* BEGIN QUOTED PASSAGE *
### chokudai's blog

By chokudai, history, 12 months ago,

We will hold AtCoder Beginner Contest 204.

The point values will be 100-200-300-400-500-600.

We are looking forward to your participation!

• +42

 » 12 months ago, # |   +18 Similarly to the "Discuss" tab linking respective CF blogs for regular rounds, could you please consider adding one for beginner rounds as well?
 » 12 months ago, # |   0 It's very unfortunate that AtCoder beginner contests are happening on the same days as Codeforces contests with only ~1 hour gap between. Last week I tried to participate in AtCoder beginner contest 203 for the first time and this made me skip Deltix Round, Spring 2021 (open for everyone, rated, Div. 1 + Div. 2). I maybe could have taken part in both contests if I didn't try to upsolve problems from the AtCoder contest after it ended, but instead opted to take a rest and eat something. By the time when the Codeforces contest was about to start, I was hungry and somewhat tired and still thinking about the problems from the other contest.Today it's the same situation and I need to choose between AtCoder and Codeforces contests again. Or maybe try to take part in both. What do the others do about it?
•  » » 12 months ago, # ^ |   +24 Take path in both and upsolve both later :)
 » 12 months ago, # | ← Rev. 2 →   +17 How to solve E? I was trying to find the connection between the time cost and the basic inequality ($x+y\geq 2\sqrt{xy}$) but failed.
•  » » 12 months ago, # ^ |   +1 I thought of using dijkstra.For every road at time t most optimal time of starting is sqrt(d)-1 if t is already greater than this then go ahead otherwise make t = sqrt(d)-1 and calculate the ans.this approach passes for 30 testcases and gives wa on 5.https://atcoder.jp/contests/ABC204/submissions/23252742this is my submission can someone tell what is wrong with my approach.
* END QUOTED PASSAGE *
→ **LIST OF TASKS**:
• a. From the AtCoder Beginner Contest 204 thread, extract the text starting at "We will hold" and ending at "rounds as well?".
• b. Answer these questions about the AtCoder Beginner Contest 204 thread:
(i) What are the point values for the contest?
(ii) Which Codeforces round did one commenter skip after taking part in AtCoder Beginner Contest 203?
(iii) On how many test cases did the Dijkstra-based approach pass, and on how many did it give a wrong answer?
* BEGIN RAW DATA *
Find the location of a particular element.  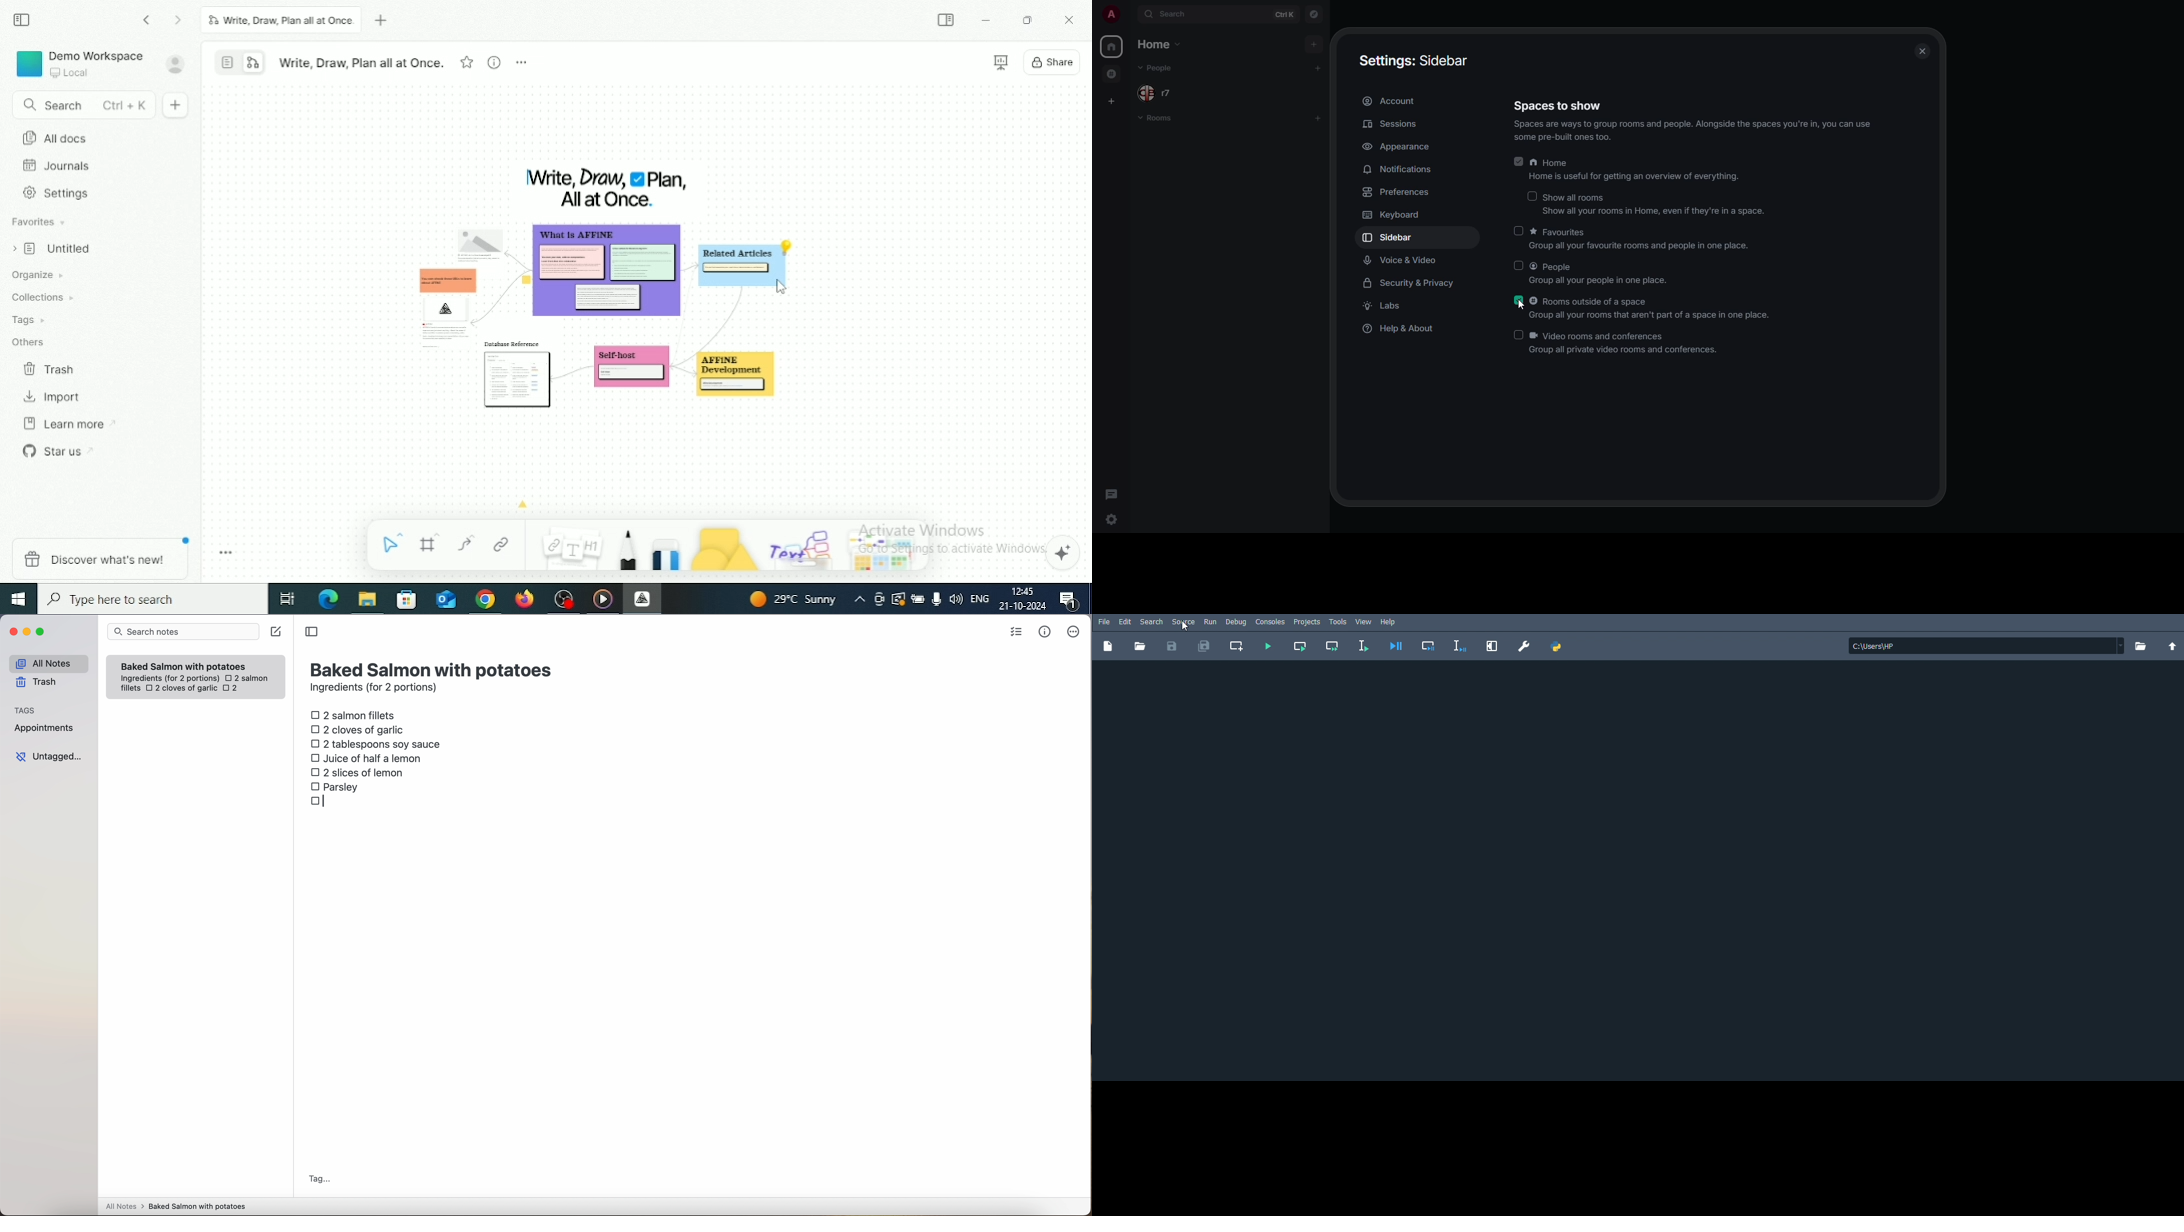

Firefox is located at coordinates (525, 600).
* END RAW DATA *
→ **ANSWERS TO THE TASKS**:
• a.
We will hold AtCoder Beginner Contest 204.

The point values will be 100-200-300-400-500-600.

We are looking forward to your participation!

• +42

 » 12 months ago, # |   +18 Similarly to the "Discuss" tab linking respective CF blogs for regular rounds, could you please consider adding one for beginner rounds as well?

• b.
(i) 100-200-300-400-500-600.
(ii) Deltix Round, Spring 2021 (open for everyone, rated, Div. 1 + Div. 2).
(iii) It passed 30 test cases and gave a wrong answer on 5.